The commander of the Utah Highway Patrol's drunken driving unit has been cited for driving under the influence of alcohol after crashing his cruiser into a concrete barrier, authorities said Thursday.

Lt. Fred Swain veered off the shoulder of a highway in Draper early last Friday, overcorrected and hit the barrier that separates the lanes, Lt. Doug McCleve said.

Swain said he fell asleep at the wheel, but officers suspected he had been drinking, said Draper police Sgt. Scott Peck. Swain initially refused to submit to a breathalyzer test until two patrol captains talked to him, Peck said.

The test showed that Swain's blood-alcohol level was nearly 0.12 percent, Peck said. Utah's legal limit is 0.08 percent.

Swain was placed on paid administrative leave while the patrol conducts an internal investigation.

Contacted by KSL-TV on Thursday, Swain said it was not in his best interest to comment.

Draper police investigated the incident. It's common for law enforcement agencies to ask another agency to investigate incidents involving their own personnel. Draper is about 19 miles south of Salt Lake City.

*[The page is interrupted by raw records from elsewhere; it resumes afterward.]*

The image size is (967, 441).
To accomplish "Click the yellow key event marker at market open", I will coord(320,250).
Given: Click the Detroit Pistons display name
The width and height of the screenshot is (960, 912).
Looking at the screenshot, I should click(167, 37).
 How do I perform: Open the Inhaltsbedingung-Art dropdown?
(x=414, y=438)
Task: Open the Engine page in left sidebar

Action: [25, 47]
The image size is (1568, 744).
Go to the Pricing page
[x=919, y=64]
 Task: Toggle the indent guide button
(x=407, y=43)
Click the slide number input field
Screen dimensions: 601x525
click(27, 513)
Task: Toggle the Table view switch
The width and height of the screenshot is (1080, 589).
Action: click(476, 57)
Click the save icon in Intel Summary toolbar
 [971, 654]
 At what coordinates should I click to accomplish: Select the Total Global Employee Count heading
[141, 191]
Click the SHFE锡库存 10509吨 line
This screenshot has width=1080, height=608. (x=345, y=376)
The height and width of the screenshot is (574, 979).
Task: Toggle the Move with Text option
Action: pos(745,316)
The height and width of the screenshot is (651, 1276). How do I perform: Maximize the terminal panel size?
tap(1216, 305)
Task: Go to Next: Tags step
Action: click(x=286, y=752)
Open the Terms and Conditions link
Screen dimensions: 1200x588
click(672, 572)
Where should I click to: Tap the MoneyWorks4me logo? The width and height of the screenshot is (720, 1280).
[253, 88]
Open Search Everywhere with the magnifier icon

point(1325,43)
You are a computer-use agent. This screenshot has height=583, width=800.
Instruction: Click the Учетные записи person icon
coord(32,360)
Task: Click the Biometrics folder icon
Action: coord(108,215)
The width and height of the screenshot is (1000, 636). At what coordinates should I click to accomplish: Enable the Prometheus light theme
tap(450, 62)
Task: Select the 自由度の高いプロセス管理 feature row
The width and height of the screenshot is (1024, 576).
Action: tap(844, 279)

Copyright 2005 The Associated Press. All rights reserved. This material may not be published, broadcast, rewritten or redistributed.


----------



## Guest (Jul 1, 2006)

He's listed as a lieutenant in the article, but he's the head of the UHP?


----------



## VTCOP (May 2, 2002)

Who cares what he actually, either way he is a disgrace to the uniform!


----------



## Guest (Jul 1, 2006)

VTCOP said:


> Who cares what he actually, either way he is a disgrace to the uniform!


Oh, I agree, but if he's actually the commander of the UHP, that makes it even more of a disgrace.


----------



## phuzz01 (May 1, 2002)

Actually, it appears that he is Commander of the DWI Unit for UHP, with the rank of Lt. How ironic...


----------



## frapmpd24 (Sep 3, 2004)

> The commander of the Utah Highway Patrol's drunken driving unit has been cited for driving under the influence of alcohol after *crashing his cruiser* into a concrete barrier, authorities said Thursday.


He crashed his cruiser??? That's pretty poor when the commander of the drunk driving unit is hammered in his cruiser.


----------